In post #65 I asserted that creation (accidental or otherwise) of everything from nothing is an impossibility.
What do you think your God created everything from, then?
The writer, and most of my respondents, accept the idea of an uncaused effect that the writer espouses at the same time he cites a cause. It is nonsense.
There are a number of possibilities you don't appear have considered. For example, to mention just three:
1. There was a (natural) cause of the big bang.
2. Some effects don't need causes (e.g. quantum fluctuations of the vacuum). Note that you need to actually show, or at least present a plausible argument, that this is nonsense, and not just expect us to take your pronouncement from on high as gospel.
3. If time began when the universe came into existence, it actually makes little sense to speak of a "cause" of time beginning, since the notion of cause and effect itself requires the passage of time.
Everything did come from nothing, but not by any of the suppositions offered here.
Ah! I love a mystery, and privileged knowledge known only to the select few.

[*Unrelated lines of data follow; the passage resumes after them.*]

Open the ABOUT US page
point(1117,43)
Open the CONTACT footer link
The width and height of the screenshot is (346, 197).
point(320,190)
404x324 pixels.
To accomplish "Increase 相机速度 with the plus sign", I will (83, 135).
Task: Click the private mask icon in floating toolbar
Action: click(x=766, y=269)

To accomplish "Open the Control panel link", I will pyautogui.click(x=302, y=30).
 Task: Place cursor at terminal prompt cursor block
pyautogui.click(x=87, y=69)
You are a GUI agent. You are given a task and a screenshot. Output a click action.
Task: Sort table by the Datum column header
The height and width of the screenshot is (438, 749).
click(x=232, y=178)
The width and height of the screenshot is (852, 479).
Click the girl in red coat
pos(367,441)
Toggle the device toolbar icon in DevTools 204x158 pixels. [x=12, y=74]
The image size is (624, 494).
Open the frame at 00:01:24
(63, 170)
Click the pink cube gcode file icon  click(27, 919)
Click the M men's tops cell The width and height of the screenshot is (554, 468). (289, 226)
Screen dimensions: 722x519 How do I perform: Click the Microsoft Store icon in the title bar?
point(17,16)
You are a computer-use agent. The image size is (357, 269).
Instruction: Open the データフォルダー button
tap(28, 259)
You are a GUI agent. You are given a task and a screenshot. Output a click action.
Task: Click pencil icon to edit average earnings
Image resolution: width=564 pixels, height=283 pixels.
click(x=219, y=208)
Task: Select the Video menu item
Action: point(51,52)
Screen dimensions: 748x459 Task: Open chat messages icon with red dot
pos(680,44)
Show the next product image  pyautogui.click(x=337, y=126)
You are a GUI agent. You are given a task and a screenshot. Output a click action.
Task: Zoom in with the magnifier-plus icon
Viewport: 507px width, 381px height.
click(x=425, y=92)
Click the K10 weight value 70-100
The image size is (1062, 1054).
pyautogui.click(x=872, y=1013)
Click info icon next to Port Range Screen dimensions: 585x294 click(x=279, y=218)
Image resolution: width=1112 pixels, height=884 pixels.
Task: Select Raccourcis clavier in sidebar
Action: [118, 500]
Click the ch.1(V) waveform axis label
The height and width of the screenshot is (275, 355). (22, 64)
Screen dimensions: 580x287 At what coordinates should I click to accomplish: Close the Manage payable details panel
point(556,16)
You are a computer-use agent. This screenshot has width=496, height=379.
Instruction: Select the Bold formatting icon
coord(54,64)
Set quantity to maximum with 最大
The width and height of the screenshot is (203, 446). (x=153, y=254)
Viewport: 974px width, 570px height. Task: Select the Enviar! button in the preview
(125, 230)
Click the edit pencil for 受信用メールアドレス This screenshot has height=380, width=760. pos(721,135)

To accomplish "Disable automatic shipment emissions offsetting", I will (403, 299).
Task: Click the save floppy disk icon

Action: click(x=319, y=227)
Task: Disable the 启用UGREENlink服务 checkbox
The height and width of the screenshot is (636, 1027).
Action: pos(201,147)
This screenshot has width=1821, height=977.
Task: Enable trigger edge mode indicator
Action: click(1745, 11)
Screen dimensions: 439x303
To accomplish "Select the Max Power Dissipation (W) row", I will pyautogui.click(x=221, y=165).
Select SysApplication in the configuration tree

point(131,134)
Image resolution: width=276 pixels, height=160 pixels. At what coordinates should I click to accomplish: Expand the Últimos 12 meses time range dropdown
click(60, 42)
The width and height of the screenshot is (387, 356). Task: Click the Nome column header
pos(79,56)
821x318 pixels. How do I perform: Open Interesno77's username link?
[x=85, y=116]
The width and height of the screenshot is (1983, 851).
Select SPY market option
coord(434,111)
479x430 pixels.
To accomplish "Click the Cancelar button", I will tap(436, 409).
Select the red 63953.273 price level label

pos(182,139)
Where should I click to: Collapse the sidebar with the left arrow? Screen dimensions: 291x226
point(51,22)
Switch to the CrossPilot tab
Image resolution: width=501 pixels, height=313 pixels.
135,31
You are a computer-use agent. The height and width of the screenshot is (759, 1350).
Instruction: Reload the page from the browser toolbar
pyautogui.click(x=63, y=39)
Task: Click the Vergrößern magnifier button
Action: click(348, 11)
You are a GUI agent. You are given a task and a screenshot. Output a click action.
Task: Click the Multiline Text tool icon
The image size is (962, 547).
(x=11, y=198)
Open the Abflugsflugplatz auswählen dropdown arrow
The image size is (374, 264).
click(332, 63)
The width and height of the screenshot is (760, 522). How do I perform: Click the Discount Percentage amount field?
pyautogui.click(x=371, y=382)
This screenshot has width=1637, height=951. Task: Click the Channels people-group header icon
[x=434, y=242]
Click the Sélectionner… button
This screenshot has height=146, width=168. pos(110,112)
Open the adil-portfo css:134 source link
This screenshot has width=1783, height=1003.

Will you please enlighten us, or do you intend to keep us in suspense?
Or do you have nothing more to offer than "God did it (somehow)"?
I said up above that we actually know very little about the subatomic world compared to what there is to know...
Perhaps so, but it remains a fact that we
do know an awful lot about the subatomic world. There's a good 100 years of knowledge accumulated about it, and that's only from the dawn of quantum physics.
Don't assume that because
you personally have scant knowledge of the subatomic world that that knowledge is not available.